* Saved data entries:
- - - -
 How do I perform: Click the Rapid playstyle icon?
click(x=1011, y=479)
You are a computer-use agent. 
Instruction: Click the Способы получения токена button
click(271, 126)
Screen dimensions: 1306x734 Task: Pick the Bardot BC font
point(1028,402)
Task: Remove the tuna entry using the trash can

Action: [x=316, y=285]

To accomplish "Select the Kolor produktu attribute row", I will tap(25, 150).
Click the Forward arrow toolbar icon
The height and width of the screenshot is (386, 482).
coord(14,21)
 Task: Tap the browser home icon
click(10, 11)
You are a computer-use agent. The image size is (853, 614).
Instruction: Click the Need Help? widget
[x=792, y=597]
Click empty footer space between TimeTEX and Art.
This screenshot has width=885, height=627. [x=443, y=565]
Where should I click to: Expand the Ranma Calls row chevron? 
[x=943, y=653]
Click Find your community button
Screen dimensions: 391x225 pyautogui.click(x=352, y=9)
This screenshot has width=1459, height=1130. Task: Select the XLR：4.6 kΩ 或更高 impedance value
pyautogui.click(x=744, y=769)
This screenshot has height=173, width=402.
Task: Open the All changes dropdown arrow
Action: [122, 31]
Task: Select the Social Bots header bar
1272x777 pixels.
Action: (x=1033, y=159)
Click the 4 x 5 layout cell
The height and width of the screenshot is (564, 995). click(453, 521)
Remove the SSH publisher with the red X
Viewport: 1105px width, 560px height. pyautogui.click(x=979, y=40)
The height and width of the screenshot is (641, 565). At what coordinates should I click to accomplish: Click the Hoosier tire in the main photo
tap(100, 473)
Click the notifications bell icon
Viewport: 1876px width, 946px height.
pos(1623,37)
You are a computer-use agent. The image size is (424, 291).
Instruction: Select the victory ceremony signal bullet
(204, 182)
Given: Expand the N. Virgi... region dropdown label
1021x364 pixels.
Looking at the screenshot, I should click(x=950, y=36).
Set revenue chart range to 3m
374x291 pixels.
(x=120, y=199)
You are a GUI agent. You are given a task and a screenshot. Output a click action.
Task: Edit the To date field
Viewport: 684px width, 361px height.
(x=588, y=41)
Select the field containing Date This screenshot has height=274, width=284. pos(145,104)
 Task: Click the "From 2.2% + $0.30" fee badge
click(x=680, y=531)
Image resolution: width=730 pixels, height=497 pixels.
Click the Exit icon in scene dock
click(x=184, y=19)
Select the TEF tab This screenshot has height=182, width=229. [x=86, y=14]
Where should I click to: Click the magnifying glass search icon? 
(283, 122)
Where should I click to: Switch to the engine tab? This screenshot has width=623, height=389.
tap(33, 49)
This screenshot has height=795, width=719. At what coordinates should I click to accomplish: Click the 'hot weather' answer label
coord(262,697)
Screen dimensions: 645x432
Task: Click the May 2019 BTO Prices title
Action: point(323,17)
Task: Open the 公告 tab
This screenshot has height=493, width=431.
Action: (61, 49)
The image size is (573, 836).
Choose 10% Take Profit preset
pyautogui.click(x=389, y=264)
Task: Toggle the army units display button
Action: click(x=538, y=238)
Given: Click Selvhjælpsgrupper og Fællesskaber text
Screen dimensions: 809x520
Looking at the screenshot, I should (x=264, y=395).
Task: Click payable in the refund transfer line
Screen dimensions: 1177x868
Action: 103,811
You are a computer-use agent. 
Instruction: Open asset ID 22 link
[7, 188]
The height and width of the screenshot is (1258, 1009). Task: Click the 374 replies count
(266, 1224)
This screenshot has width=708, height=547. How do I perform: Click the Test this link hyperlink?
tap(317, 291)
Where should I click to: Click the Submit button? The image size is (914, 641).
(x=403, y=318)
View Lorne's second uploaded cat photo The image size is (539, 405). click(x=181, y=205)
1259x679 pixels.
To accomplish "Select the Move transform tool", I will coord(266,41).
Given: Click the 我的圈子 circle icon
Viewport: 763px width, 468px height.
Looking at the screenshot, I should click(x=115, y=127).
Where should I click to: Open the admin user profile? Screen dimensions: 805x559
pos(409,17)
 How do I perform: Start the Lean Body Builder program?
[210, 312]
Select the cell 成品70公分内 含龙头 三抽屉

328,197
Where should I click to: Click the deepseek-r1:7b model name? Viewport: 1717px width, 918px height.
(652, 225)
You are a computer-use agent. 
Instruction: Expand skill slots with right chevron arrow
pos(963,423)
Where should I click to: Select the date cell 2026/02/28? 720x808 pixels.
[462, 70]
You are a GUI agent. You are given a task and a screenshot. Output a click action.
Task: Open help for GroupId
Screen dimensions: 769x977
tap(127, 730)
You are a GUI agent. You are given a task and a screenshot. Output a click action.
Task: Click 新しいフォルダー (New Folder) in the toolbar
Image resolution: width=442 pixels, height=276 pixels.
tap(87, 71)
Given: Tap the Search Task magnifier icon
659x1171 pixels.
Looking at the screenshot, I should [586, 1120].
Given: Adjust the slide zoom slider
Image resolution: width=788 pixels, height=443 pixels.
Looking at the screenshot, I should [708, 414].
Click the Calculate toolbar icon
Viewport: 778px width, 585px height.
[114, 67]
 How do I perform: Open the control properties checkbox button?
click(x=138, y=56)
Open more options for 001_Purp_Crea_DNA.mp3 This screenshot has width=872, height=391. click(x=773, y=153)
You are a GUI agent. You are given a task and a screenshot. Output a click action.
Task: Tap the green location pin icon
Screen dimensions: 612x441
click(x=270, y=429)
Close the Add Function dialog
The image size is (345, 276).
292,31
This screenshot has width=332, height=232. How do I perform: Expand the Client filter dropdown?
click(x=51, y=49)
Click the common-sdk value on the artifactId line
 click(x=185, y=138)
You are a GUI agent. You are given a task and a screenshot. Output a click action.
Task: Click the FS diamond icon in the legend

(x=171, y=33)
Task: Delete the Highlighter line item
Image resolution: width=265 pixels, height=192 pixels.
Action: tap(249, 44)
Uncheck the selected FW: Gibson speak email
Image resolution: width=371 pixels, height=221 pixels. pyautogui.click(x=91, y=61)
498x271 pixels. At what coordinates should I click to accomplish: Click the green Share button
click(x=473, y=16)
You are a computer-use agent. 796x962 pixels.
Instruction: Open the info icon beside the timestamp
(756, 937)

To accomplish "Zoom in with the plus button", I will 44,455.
- - - -
* Task objective: The line containing "You are a computer-use agent. 796x962 pixels." marks where to begin; the last line of the records marks where to stop. Copy both and all between, exactly.

* Written answer:
You are a computer-use agent. 796x962 pixels.
Instruction: Open the info icon beside the timestamp
(756, 937)

To accomplish "Zoom in with the plus button", I will 44,455.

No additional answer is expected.